* Provided data

────

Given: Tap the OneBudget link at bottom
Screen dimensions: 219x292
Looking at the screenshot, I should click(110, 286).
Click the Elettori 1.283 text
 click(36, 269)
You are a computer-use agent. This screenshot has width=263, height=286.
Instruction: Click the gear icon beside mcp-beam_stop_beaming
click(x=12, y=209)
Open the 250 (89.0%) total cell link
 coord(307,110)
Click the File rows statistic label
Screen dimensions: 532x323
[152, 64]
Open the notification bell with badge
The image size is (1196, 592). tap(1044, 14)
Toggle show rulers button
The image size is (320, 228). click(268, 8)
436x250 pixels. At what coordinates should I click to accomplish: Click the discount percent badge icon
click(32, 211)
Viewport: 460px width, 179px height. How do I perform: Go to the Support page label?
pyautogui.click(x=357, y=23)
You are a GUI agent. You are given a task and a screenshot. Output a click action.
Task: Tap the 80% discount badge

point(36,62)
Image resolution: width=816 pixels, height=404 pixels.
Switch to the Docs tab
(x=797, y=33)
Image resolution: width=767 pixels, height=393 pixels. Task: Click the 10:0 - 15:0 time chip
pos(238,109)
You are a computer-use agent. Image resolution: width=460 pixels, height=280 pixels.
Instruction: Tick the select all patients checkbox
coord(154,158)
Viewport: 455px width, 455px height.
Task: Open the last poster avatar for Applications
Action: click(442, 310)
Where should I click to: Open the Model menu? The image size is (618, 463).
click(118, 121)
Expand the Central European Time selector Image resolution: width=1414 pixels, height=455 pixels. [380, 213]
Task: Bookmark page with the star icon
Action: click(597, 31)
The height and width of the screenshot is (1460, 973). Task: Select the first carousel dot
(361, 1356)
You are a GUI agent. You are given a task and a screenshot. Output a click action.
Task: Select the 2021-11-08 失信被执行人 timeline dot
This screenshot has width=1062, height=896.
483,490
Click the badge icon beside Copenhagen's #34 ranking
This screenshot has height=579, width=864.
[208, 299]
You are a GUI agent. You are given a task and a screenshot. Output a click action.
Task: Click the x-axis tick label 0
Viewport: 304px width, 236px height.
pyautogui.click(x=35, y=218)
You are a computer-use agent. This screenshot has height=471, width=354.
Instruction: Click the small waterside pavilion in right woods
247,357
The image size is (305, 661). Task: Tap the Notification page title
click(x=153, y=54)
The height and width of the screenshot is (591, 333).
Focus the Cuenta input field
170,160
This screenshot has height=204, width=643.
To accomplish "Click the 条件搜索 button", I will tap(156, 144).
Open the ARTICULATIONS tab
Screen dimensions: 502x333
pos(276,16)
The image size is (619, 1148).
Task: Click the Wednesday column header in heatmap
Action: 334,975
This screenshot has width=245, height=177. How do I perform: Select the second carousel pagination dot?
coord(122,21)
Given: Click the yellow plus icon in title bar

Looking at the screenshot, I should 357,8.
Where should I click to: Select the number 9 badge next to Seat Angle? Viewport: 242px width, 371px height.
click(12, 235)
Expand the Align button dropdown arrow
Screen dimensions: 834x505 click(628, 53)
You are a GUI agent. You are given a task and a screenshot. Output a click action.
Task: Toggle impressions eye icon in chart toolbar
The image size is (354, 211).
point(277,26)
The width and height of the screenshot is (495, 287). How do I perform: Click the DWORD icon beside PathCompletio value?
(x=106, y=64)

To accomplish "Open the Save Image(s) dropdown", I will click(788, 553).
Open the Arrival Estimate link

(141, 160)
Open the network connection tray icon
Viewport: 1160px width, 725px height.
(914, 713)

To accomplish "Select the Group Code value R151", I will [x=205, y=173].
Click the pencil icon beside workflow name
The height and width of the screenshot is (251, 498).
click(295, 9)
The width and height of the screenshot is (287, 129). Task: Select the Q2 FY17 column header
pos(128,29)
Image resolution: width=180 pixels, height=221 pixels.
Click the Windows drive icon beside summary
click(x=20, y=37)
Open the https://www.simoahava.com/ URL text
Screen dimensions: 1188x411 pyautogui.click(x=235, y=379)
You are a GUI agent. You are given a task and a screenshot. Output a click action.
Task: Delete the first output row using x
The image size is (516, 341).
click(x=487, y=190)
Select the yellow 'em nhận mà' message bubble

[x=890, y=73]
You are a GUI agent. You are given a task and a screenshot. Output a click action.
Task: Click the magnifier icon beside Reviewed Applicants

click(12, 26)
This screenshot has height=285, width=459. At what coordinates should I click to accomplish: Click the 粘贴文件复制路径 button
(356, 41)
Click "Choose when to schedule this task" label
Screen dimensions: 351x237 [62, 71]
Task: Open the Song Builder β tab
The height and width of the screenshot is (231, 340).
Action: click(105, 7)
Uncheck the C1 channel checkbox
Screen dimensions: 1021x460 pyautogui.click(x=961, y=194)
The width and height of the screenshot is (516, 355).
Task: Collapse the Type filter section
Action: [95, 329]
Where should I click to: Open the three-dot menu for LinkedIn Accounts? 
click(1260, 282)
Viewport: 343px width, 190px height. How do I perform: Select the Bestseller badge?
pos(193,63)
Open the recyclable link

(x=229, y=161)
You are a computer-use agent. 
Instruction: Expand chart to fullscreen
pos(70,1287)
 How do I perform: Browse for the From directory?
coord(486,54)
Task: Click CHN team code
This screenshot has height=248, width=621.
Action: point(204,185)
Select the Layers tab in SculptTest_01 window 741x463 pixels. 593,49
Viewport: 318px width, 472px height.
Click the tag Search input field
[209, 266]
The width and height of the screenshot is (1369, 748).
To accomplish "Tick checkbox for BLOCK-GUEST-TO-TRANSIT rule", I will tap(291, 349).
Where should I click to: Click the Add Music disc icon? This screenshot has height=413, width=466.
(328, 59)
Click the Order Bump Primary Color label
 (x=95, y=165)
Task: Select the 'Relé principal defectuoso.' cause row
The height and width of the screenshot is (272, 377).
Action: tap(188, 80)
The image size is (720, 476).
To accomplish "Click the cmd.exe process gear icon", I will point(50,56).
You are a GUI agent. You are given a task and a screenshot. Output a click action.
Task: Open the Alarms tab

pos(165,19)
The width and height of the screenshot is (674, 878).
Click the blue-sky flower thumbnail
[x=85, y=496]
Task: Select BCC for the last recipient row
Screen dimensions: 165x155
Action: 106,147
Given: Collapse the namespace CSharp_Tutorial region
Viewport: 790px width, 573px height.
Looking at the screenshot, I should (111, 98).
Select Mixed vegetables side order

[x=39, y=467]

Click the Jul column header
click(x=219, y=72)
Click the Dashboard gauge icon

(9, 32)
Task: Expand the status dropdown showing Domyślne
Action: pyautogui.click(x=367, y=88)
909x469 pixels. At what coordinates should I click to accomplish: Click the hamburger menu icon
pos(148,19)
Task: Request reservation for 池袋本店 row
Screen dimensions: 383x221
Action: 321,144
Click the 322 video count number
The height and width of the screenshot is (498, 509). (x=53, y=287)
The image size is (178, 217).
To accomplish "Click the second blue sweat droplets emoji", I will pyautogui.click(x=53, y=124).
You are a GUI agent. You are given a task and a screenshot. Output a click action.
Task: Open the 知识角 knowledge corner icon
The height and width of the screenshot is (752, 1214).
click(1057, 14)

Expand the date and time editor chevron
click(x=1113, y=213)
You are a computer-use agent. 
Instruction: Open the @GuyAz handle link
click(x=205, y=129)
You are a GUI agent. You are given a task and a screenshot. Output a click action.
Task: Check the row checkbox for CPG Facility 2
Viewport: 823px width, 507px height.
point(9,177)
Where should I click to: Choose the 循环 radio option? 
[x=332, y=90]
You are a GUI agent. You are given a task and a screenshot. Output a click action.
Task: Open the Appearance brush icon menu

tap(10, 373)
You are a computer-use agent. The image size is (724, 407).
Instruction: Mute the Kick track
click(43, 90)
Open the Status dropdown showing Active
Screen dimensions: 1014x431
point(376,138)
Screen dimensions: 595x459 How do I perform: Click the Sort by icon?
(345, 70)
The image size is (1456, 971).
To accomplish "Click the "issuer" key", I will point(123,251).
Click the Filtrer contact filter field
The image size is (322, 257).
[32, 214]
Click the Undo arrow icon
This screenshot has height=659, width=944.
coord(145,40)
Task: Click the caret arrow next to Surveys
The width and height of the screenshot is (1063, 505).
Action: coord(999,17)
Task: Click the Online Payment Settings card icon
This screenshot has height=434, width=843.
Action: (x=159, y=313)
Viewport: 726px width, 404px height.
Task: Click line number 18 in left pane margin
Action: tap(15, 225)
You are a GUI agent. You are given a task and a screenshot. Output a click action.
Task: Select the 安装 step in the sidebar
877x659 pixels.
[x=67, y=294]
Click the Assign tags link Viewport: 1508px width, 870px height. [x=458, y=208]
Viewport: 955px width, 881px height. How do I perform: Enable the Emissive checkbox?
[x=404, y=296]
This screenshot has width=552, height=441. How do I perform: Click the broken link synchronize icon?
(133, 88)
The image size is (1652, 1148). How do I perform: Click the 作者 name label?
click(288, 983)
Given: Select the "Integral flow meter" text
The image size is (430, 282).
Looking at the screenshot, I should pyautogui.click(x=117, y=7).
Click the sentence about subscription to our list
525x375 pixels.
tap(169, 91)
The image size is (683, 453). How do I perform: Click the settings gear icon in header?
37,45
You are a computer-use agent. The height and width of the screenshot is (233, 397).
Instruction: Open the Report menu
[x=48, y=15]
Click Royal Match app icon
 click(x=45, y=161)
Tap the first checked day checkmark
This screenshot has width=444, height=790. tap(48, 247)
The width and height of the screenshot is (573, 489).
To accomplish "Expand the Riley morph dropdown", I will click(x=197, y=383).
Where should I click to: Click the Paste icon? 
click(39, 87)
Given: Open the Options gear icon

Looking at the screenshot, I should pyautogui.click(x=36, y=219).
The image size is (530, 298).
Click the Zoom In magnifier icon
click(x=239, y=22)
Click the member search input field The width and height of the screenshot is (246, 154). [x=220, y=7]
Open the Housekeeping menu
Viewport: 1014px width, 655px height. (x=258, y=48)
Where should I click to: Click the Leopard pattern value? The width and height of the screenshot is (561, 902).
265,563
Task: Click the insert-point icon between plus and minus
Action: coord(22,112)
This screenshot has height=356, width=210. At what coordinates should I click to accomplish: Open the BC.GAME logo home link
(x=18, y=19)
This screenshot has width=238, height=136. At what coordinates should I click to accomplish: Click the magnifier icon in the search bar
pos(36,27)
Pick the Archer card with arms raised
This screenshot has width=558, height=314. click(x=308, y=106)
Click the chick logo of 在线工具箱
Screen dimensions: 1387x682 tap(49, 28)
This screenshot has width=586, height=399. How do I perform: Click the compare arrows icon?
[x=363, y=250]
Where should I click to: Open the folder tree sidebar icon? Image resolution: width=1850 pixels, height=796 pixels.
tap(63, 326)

────

* What is required
Count every line of the data above where "computer" appears, and give the total only.

* Written reply
7